*Records supplied*.

******

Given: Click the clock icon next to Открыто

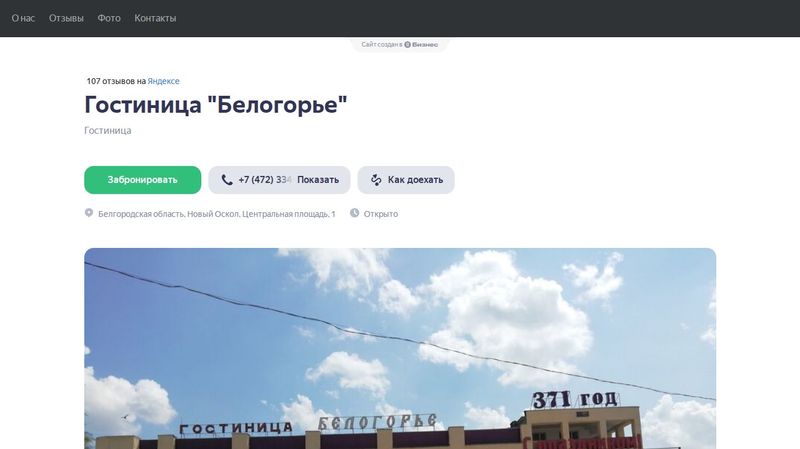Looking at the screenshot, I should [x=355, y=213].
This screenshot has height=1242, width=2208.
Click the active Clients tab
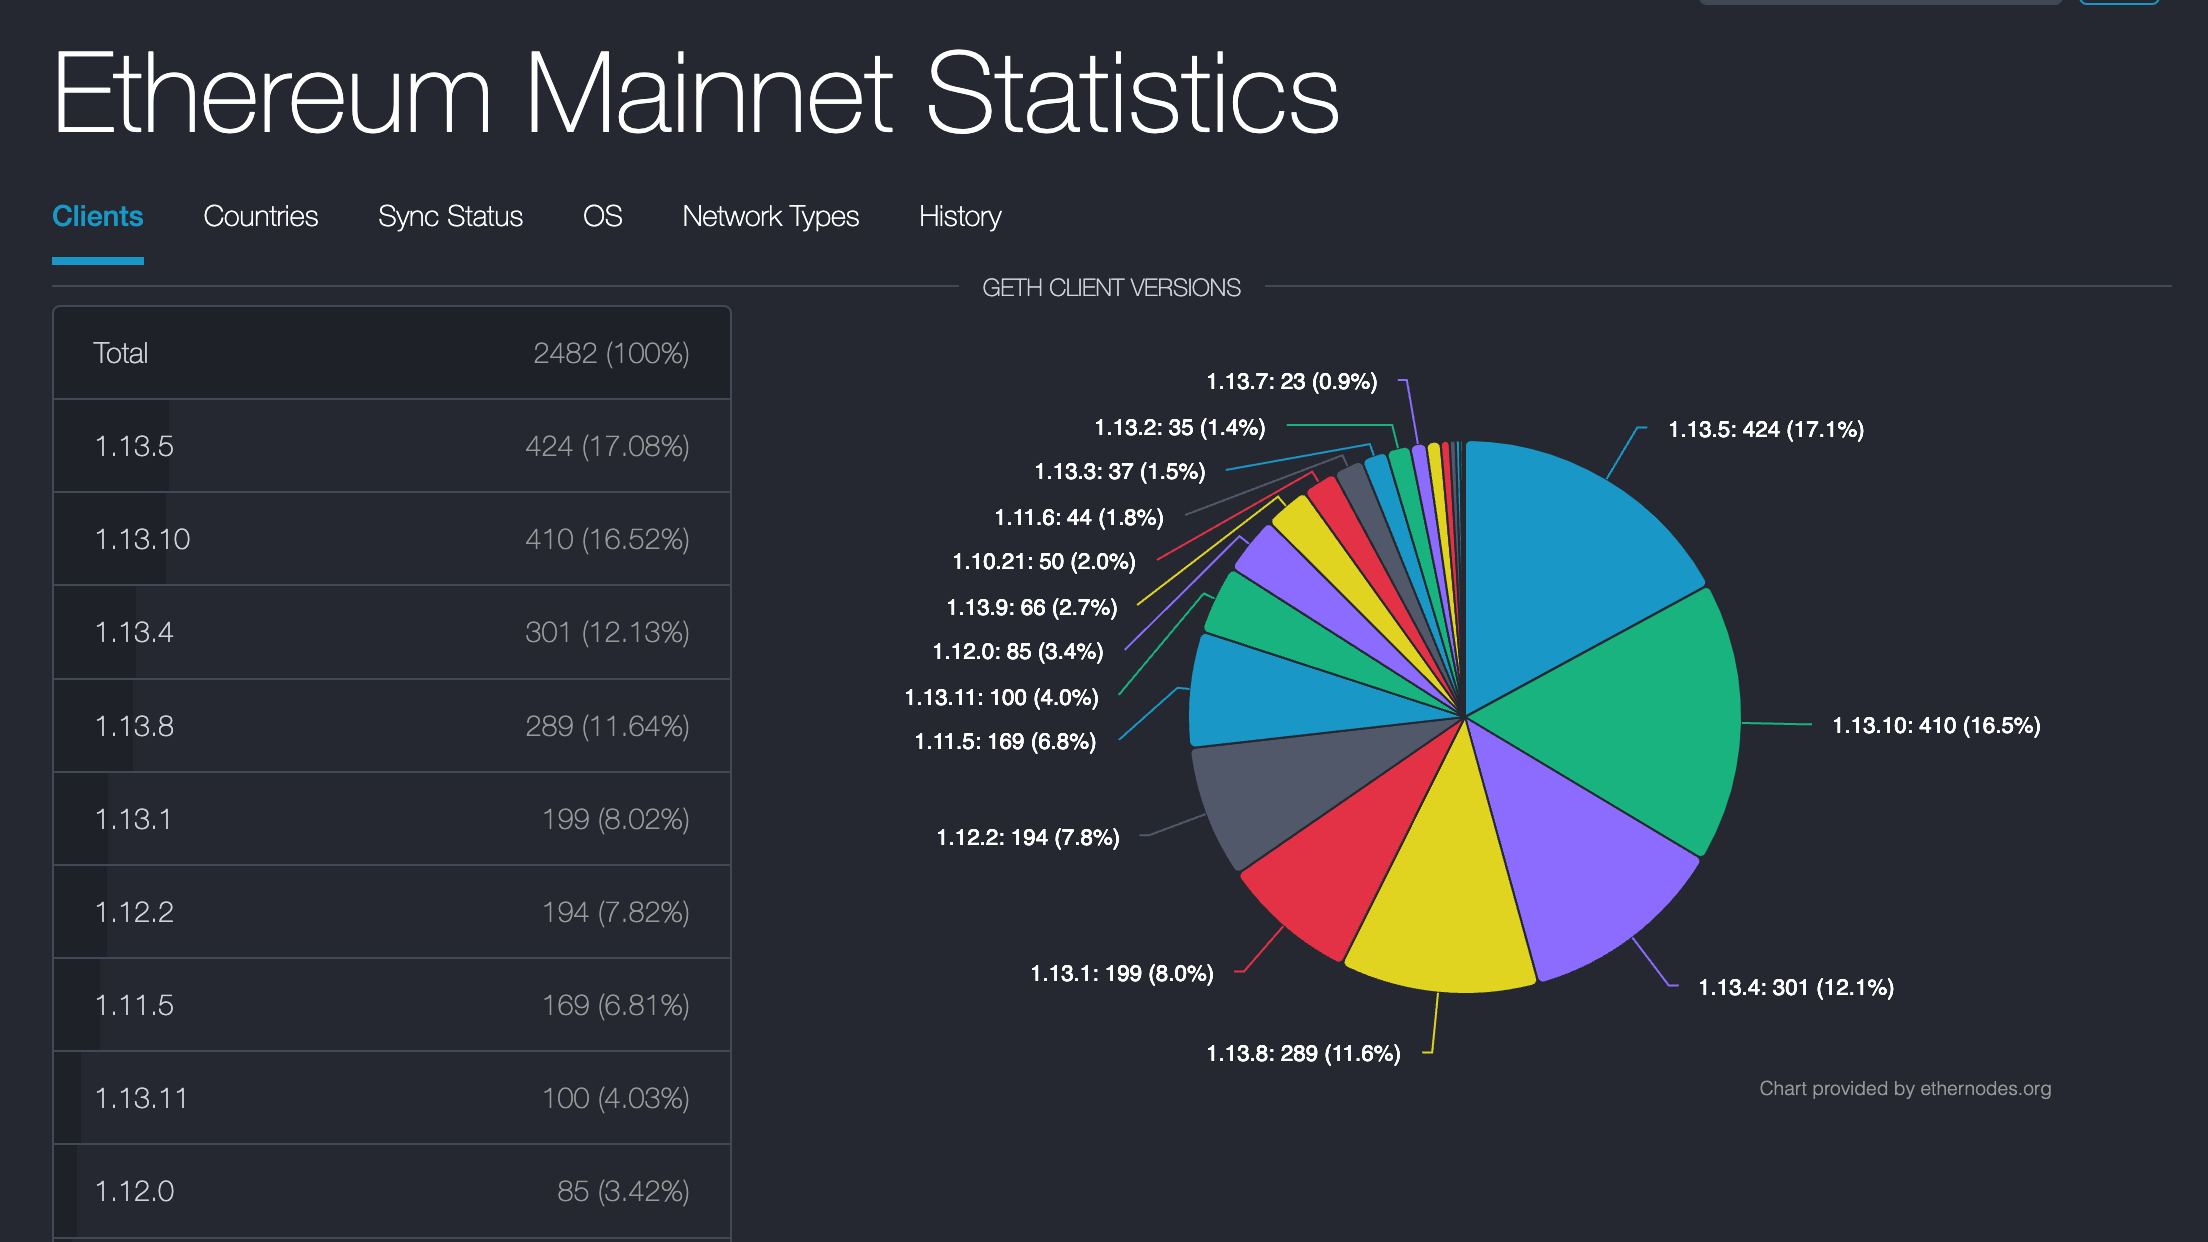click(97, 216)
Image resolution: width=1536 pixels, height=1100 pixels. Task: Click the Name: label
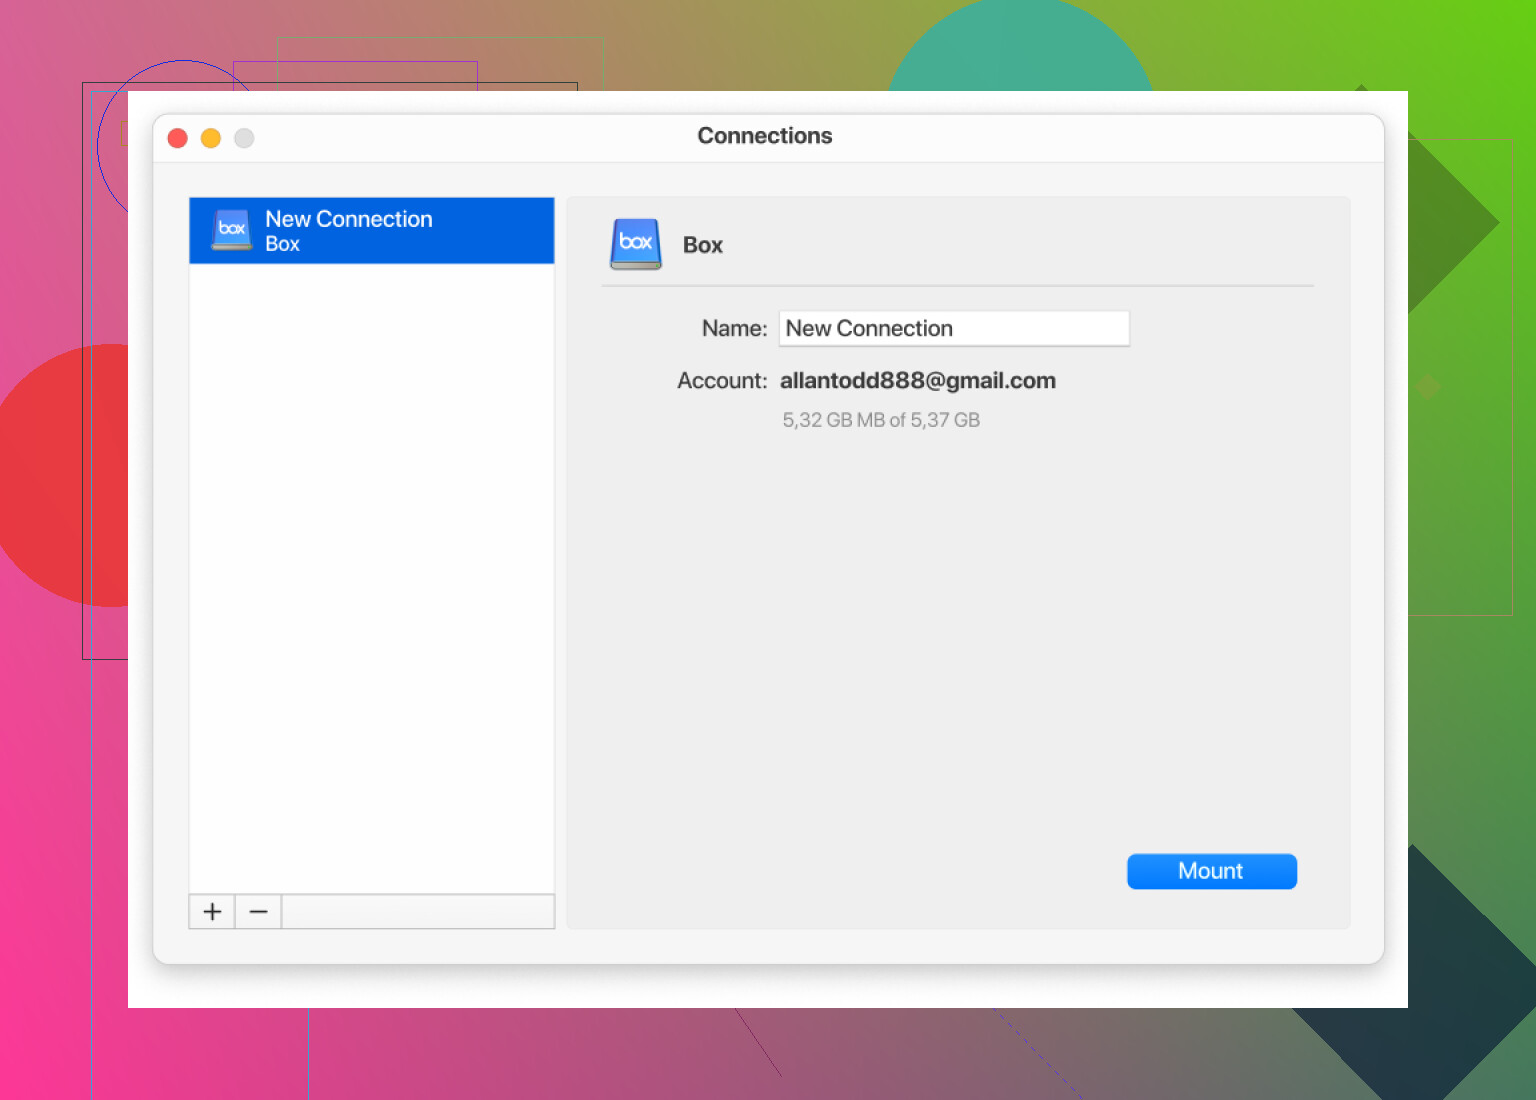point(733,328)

******

Format the items above as a two-column CSV with the headers "prompt" and "answer", one row per item. Put each item's text and its answer in their own quoted fields, turn line breaks into spaces, and leave out the pictures.

prompt,answer
"Given: Click the clock icon next to Открыто","Looking at the screenshot, I should [x=355, y=213]."
"This screenshot has height=1242, width=2208. Click the active Clients tab","click(97, 216)"
"Image resolution: width=1536 pixels, height=1100 pixels. Task: Click the Name: label","point(733,328)"